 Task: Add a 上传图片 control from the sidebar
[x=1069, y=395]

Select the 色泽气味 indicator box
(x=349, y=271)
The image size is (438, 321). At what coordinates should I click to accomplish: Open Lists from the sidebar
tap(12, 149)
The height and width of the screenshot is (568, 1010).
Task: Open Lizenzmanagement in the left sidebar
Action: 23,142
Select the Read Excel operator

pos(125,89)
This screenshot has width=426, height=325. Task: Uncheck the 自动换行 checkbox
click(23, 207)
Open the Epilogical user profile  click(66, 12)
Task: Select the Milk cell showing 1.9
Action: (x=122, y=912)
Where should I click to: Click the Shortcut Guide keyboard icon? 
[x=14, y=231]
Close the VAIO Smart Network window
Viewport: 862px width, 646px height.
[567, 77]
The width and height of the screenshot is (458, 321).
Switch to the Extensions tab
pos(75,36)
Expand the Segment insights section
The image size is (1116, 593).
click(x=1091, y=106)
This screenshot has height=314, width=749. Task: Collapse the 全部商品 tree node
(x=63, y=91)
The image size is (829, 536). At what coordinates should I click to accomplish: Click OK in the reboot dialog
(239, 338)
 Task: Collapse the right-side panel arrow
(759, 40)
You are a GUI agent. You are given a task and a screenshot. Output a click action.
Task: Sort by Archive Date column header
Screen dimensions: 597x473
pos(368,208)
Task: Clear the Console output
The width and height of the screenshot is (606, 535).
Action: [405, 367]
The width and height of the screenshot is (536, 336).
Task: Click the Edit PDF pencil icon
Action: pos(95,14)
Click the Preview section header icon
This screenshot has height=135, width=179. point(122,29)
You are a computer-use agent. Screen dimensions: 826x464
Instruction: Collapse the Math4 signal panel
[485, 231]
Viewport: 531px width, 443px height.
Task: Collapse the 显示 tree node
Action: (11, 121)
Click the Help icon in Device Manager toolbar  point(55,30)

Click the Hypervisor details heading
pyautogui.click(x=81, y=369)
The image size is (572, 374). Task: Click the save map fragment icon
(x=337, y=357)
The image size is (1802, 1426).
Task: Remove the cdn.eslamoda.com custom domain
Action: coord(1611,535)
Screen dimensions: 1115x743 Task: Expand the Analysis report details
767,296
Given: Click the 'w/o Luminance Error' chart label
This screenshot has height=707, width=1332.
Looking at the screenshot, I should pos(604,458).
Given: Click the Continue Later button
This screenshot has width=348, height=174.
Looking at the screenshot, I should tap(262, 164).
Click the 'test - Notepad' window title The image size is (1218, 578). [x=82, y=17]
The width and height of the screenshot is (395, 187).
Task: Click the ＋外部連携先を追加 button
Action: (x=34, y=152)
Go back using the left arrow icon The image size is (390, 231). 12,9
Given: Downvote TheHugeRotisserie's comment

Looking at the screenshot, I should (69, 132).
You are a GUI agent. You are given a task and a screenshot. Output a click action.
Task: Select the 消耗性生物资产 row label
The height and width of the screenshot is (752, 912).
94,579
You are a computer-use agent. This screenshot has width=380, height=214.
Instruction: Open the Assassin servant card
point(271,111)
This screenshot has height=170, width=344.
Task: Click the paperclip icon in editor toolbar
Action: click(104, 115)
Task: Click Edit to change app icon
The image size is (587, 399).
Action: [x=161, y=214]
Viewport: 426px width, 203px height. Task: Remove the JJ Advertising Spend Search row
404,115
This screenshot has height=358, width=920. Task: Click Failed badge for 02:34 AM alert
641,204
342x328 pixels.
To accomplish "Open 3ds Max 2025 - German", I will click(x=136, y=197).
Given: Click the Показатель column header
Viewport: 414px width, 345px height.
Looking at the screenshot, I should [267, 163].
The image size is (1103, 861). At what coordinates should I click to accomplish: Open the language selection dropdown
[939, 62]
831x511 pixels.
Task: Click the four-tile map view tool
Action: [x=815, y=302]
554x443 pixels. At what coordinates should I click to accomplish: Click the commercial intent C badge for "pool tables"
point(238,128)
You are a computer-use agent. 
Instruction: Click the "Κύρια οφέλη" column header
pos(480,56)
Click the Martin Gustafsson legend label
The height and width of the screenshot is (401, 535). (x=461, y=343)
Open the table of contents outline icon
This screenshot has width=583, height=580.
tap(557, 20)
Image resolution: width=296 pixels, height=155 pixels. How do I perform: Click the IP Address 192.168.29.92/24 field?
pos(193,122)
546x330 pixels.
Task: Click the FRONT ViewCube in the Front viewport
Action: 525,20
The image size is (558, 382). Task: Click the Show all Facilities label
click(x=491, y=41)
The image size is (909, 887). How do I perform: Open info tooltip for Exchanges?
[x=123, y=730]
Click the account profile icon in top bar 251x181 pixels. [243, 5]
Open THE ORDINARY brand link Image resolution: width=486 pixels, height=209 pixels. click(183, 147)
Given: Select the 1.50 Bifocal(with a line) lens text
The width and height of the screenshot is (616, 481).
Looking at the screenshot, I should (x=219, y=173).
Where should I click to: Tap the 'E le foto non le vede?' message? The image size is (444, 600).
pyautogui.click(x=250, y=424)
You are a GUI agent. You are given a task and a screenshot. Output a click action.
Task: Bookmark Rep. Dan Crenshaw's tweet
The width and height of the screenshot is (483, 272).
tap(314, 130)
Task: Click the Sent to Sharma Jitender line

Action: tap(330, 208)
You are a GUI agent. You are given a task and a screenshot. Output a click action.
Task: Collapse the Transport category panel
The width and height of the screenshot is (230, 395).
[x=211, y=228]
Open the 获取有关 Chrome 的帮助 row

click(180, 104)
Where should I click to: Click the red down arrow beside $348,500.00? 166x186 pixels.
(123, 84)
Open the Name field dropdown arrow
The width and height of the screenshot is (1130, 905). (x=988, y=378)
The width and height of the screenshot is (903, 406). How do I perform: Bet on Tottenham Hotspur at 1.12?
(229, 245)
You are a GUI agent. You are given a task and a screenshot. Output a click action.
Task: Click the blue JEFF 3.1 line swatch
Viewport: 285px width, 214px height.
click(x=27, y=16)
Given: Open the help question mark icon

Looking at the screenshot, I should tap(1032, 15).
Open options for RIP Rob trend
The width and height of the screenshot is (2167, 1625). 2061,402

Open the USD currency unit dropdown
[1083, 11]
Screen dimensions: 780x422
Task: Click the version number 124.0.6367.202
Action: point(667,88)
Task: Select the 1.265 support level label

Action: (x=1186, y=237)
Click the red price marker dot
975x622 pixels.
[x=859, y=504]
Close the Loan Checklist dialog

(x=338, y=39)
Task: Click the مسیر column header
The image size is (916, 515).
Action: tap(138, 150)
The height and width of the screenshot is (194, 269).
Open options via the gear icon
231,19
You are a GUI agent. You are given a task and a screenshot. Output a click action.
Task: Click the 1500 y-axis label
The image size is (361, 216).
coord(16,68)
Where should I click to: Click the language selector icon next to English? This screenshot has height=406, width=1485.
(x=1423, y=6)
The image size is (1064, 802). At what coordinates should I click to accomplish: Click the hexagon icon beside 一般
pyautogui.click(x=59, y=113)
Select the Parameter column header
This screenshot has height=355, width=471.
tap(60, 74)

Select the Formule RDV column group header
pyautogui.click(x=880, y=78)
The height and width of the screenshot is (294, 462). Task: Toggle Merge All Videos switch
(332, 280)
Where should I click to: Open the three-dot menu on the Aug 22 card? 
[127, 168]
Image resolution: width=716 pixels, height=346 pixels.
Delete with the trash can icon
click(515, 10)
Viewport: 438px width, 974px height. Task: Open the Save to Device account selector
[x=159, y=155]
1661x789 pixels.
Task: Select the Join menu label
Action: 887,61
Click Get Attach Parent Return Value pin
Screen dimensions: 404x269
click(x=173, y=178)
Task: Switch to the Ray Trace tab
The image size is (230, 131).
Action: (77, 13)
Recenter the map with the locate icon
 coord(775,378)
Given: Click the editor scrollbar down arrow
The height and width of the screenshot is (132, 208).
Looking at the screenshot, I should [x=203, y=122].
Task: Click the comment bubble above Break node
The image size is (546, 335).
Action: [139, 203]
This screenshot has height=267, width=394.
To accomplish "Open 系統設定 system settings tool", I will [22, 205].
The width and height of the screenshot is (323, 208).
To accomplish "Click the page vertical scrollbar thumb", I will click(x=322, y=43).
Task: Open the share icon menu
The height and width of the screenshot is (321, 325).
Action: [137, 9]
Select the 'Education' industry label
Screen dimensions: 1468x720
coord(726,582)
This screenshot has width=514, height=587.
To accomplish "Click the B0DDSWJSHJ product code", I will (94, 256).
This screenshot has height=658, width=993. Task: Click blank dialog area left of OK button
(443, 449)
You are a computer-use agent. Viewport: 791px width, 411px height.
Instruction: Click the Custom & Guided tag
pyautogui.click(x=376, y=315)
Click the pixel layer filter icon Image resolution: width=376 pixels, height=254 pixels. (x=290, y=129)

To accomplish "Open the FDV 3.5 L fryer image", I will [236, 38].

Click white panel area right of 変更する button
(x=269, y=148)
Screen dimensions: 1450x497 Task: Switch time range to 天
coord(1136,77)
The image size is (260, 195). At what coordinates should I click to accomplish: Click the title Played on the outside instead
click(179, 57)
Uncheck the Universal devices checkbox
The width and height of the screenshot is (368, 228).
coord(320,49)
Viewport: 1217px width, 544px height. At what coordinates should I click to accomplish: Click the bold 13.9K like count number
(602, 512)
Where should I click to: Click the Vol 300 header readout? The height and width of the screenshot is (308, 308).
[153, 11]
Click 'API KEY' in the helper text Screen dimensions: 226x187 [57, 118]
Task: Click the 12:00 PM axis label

· · · ·

Go to the line holding "Click white panel area right of 変更する button" in the entries above and return it, along with every line after it, exactly as written.

Click white panel area right of 変更する button
(x=269, y=148)
Screen dimensions: 1450x497 Task: Switch time range to 天
coord(1136,77)
The image size is (260, 195). At what coordinates should I click to accomplish: Click the title Played on the outside instead
click(179, 57)
Uncheck the Universal devices checkbox
The width and height of the screenshot is (368, 228).
coord(320,49)
Viewport: 1217px width, 544px height. At what coordinates should I click to accomplish: Click the bold 13.9K like count number
(602, 512)
Where should I click to: Click the Vol 300 header readout? The height and width of the screenshot is (308, 308).
[153, 11]
Click 'API KEY' in the helper text Screen dimensions: 226x187 [57, 118]
Task: Click the 12:00 PM axis label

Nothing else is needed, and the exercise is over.